8.2 Image Generation Intermediate ~$0.04
Prerequisites: 8.1 Vision (Image Understanding)
Why Do We Need It? (Problem)
Problem: Need images but no designer
Real-world scenarios:
Scenario 1: Content Creation
"I'm writing a tech blog and need an illustration: a developer coding at a computer, cyberpunk style"
Traditional Methods:
- Find a designer to communicate requirements (high cost, long cycle)
- Search stock image websites (copyright issues, not fitting enough)
- Use Photoshop yourself (high technical barrier)
Scenario 2: Product Design
"Help me design a minimalist logo themed 'AI-driven education'"
Scenario 3: Advertising Materials
"Generate a promotional poster for Double 11 sale, tech style, 3D rendering"
Scenario 4: UI Prototype
"Generate a mobile app login page, dark theme, with email and password input fields"
AI image generation solves these problems, letting you describe needs in natural language and have AI generate images in seconds.
What Is It? (Concept)
Image Generation is "text-to-image" AI technology, describing scenes in natural language and having AI generate corresponding images.

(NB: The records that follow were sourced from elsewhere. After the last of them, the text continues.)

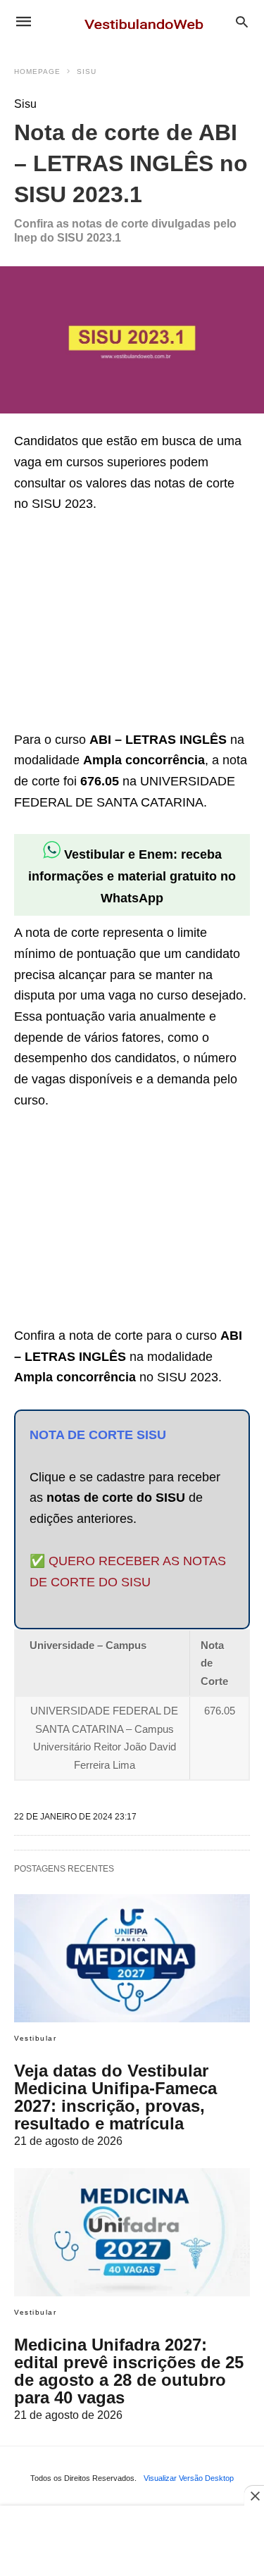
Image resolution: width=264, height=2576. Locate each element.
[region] (119, 624)
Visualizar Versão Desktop (189, 2478)
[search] (242, 21)
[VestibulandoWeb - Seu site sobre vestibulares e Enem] (148, 21)
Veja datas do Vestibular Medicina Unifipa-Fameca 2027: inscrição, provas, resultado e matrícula (115, 2097)
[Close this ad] (254, 2496)
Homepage (37, 71)
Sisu (86, 71)
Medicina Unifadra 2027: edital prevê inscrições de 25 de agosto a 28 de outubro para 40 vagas (129, 2371)
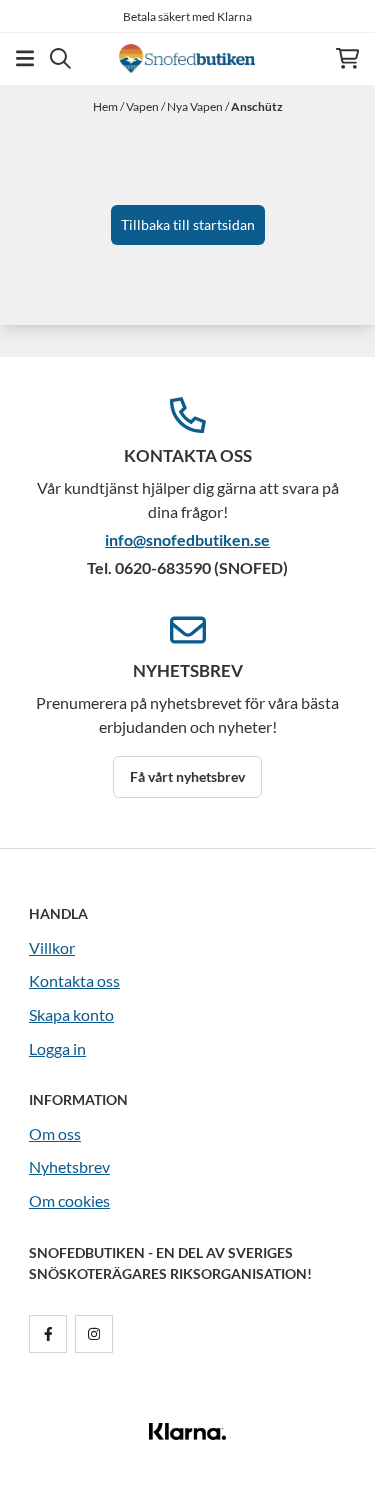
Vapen (143, 106)
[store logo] (187, 58)
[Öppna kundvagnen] (347, 58)
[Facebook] (52, 1334)
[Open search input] (60, 58)
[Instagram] (98, 1334)
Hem (106, 106)
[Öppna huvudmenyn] (25, 58)
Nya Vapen (196, 106)
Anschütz (257, 106)
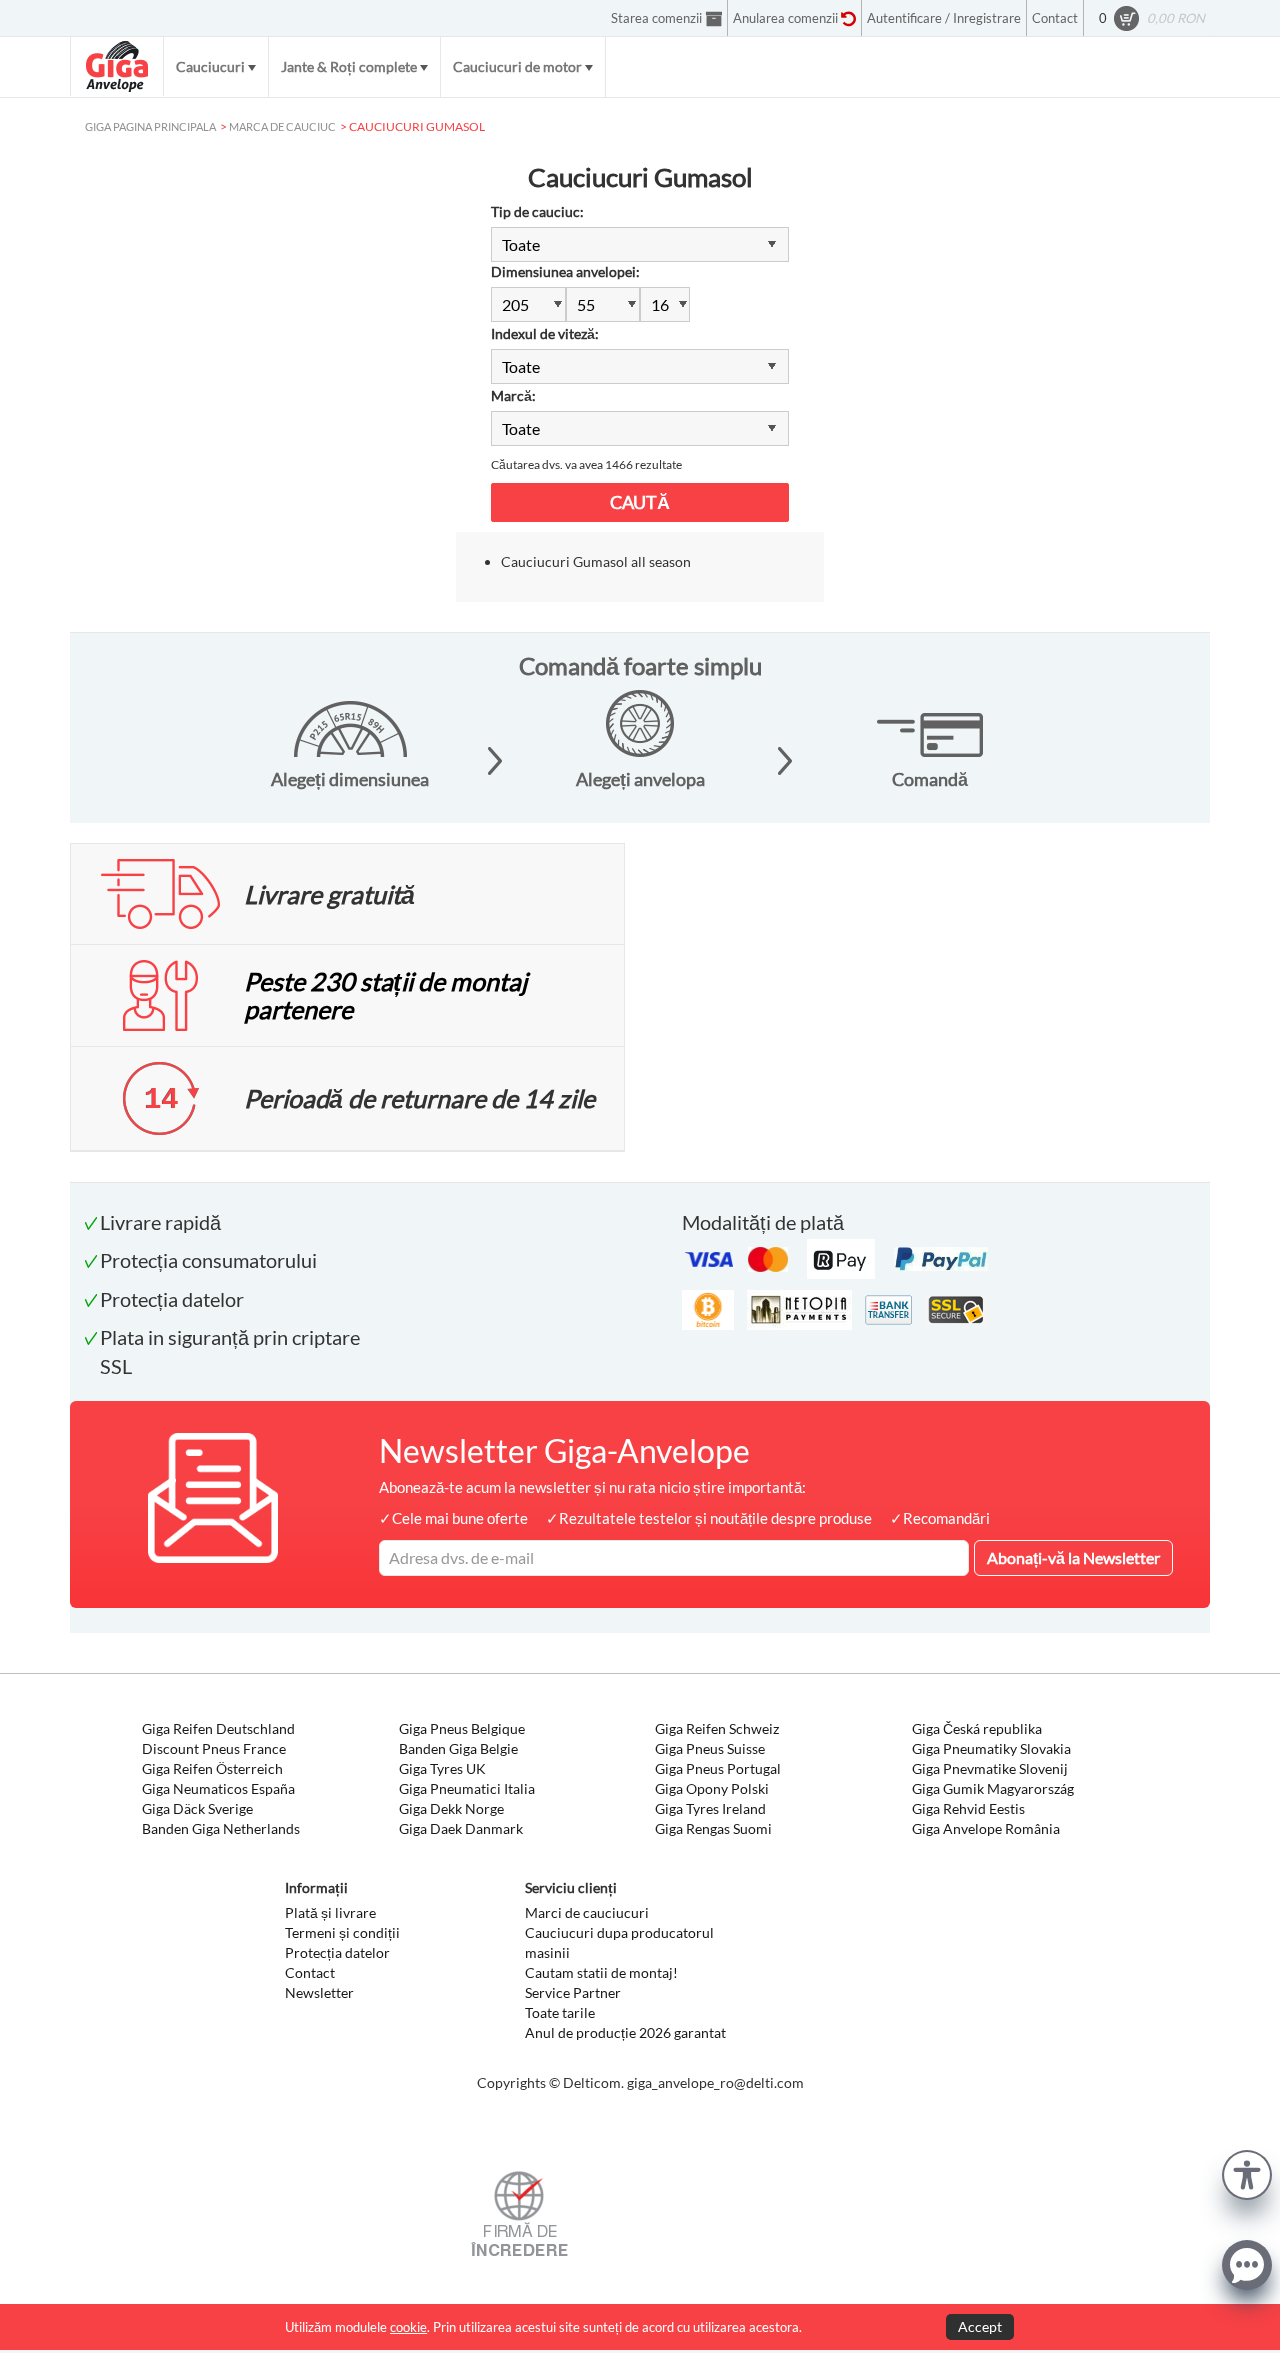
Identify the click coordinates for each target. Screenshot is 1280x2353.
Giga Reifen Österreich (212, 1768)
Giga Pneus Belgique (462, 1728)
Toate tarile (560, 2012)
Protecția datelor (337, 1952)
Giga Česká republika (977, 1728)
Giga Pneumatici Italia (467, 1788)
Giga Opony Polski (712, 1788)
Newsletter (319, 1992)
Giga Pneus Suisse (710, 1748)
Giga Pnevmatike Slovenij (990, 1768)
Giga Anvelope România (986, 1828)
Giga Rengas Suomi (713, 1828)
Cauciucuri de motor (517, 66)
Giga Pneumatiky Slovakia (991, 1748)
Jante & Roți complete (349, 66)
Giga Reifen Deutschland (218, 1728)
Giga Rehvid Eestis (968, 1808)
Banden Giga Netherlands (221, 1828)
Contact (310, 1972)
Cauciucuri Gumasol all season (596, 561)
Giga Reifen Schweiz (717, 1728)
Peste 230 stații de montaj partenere (385, 995)
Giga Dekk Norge (451, 1808)
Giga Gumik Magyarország (993, 1788)
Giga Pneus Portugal (718, 1768)
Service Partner (573, 1992)
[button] (1247, 2172)
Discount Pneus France (214, 1748)
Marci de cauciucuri (587, 1912)
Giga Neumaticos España (218, 1788)
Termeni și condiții (342, 1932)
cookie (408, 2327)
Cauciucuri (210, 66)
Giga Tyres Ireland (710, 1808)
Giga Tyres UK (442, 1768)
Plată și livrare (330, 1912)
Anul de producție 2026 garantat (625, 2032)
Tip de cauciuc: (537, 211)
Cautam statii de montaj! (601, 1972)
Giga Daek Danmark (461, 1828)
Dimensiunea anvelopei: (565, 271)
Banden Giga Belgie (458, 1748)
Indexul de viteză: (545, 333)
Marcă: (513, 395)
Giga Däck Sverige (197, 1808)
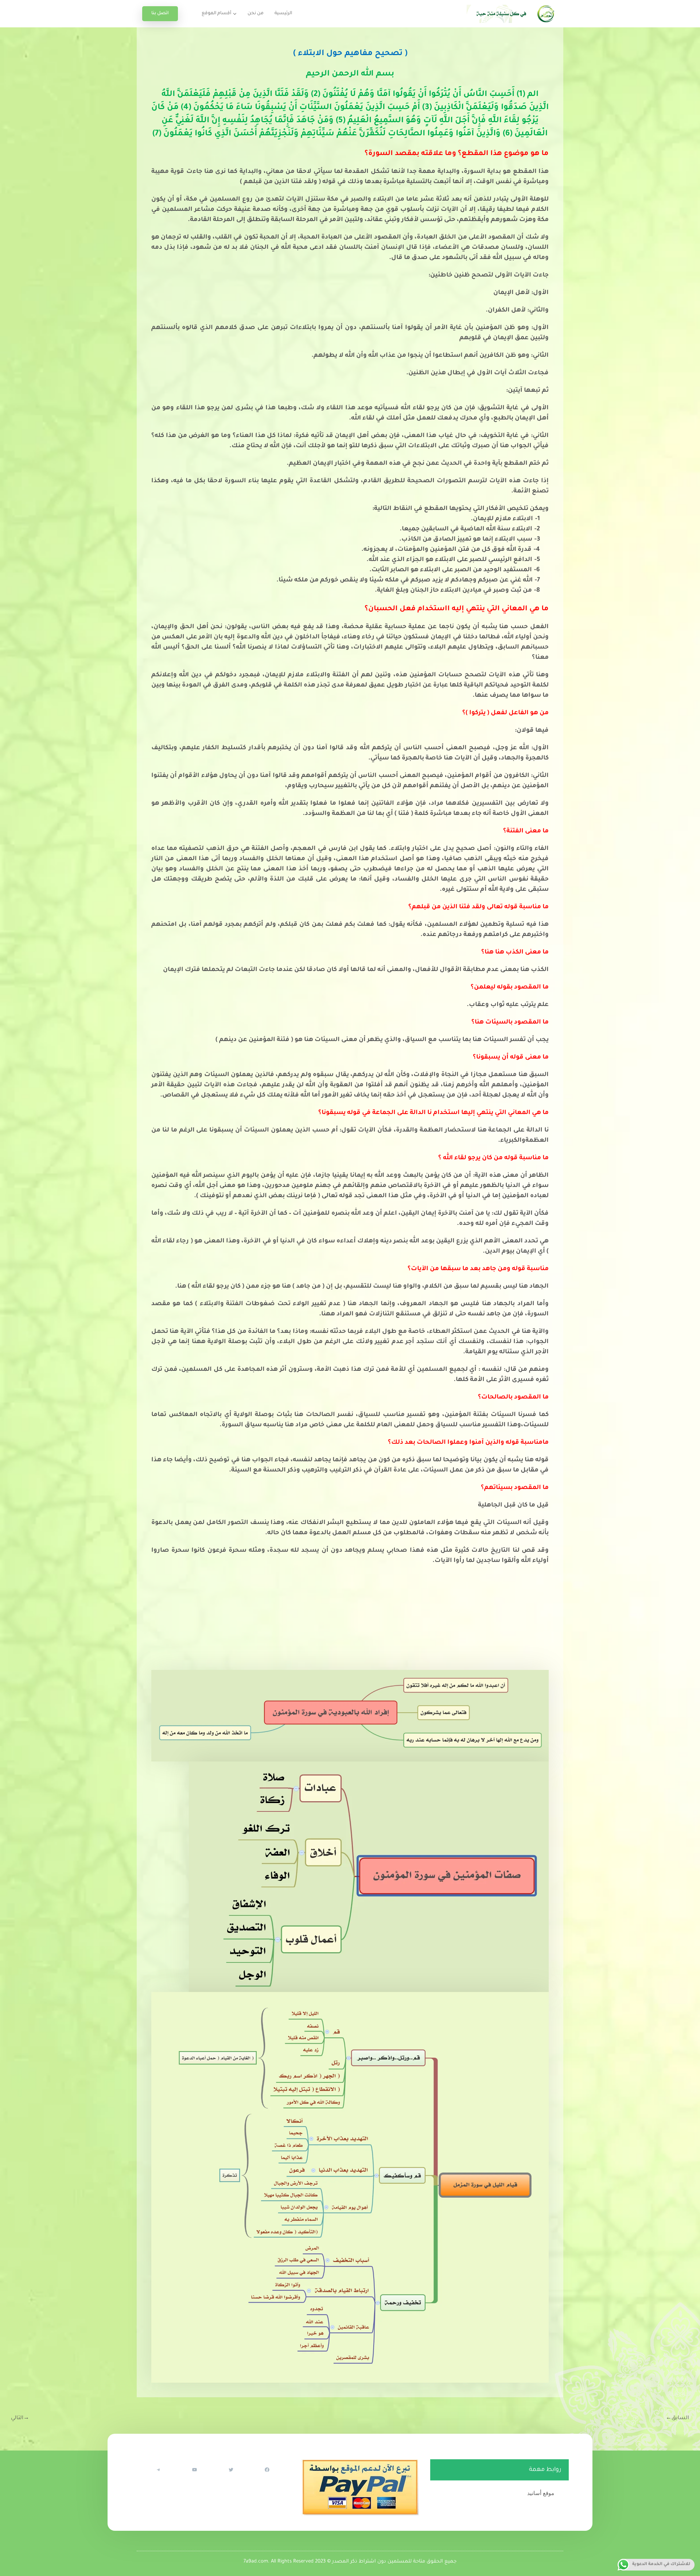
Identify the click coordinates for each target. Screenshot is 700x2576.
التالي (20, 2418)
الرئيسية (283, 13)
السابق (677, 2418)
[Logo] (512, 13)
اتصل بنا (160, 13)
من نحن (256, 13)
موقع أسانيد (540, 2493)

Popular Image Generation Models:
| Model | Company | Price | Features | Use Cases |
|---|---|---|---|---|
| DALL-E 3 | OpenAI | $0.04/image (1024x1024) $0.08/image (1024x1792) | High quality, understands complex prompts | Commercial design, content creation |
| DALL-E 2 | OpenAI | $0.02/image (1024x1024) | Cost-effective, fast | Rapid prototyping, sketches |
| Stable Diffusion | Stability AI | Open source free (self-hosted) API $0.002/image | Highly controllable, many styles | Artistic creation, customization |
| Midjourney | Midjourney | $10/month (200 images) | Artistic, art styles | Illustration, concept design |
| Imagen | Not yet public | Photo-realistic | Commercial ads, product images |
DALL-E 3 vs Stable Diffusion
- DALL-E 3: Foolproof, simple prompts produce good images, but more expensive
- Stable Diffusion: Requires learning prompt techniques, but allows fine control, open source and free
DALL-E 3 Workflow:
Basic Code Example:
from openai import OpenAI
client = OpenAI()
response = client.images.generate(
model="dall-e-3",
prompt="An orange cat coding, cyberpunk style, high definition, rich in detail",
size="1024x1024", # 1024x1024 | 1024x1792 | 1792x1024
quality="standard", # standard | hd
n=1 # Number of images to generate (DALL-E 3 only supports 1)
)
image_url = response.data[0].url
print(f"Image URL: {image_url}")Parameter Details:
| Parameter | Description | Options |
|---|---|---|
model | Model version | dall-e-3 |
prompt | Text description (English works better) | Max 4000 characters |
size | Image size | 1024x1024 (square)1024x1792 (portrait)1792x1024 (landscape) |
quality | Image quality | standard (standard, faster)hd (high-definition, 2x price) |
style | Art style | vivid (vivid, default)natural (natural) |
n | Generation count | DALL-E 3: 1 DALL-E 2: 1-10 |
Prompt Writing Techniques:
Prompt Formula:
[Subject] + [Action/State] + [Style] + [Environment/Background] + [Details] + [Quality Words]Examples:
| Scenario | Prompt | Breakdown |
|---|---|---|
| Tech Blog Illustration | A developer coding on laptop, cyberpunk style, neon lights, dark room, high quality, digital art | Subject: developer Action: coding Style: cyberpunk Environment: dark room, neon lights Quality: high definition, digital art |
| Product Logo | Minimalist logo design for AI education, blue and white, geometric shapes, modern, professional | Subject: logo Style: minimalist Color: blue and white Elements: geometric shapes Quality: modern, professional |
| UI Prototype | Mobile app login screen, dark theme, email and password input fields, rounded buttons, gradient background, modern UI design | Subject: login page Platform: mobile app Theme: dark Elements: email, password, rounded buttons Style: modern UI |
Content Policy
DALL-E 3 will refuse to generate:
- Violent, gory, pornographic content
- Real public figures
- Copyright-protected characters (e.g., Disney characters)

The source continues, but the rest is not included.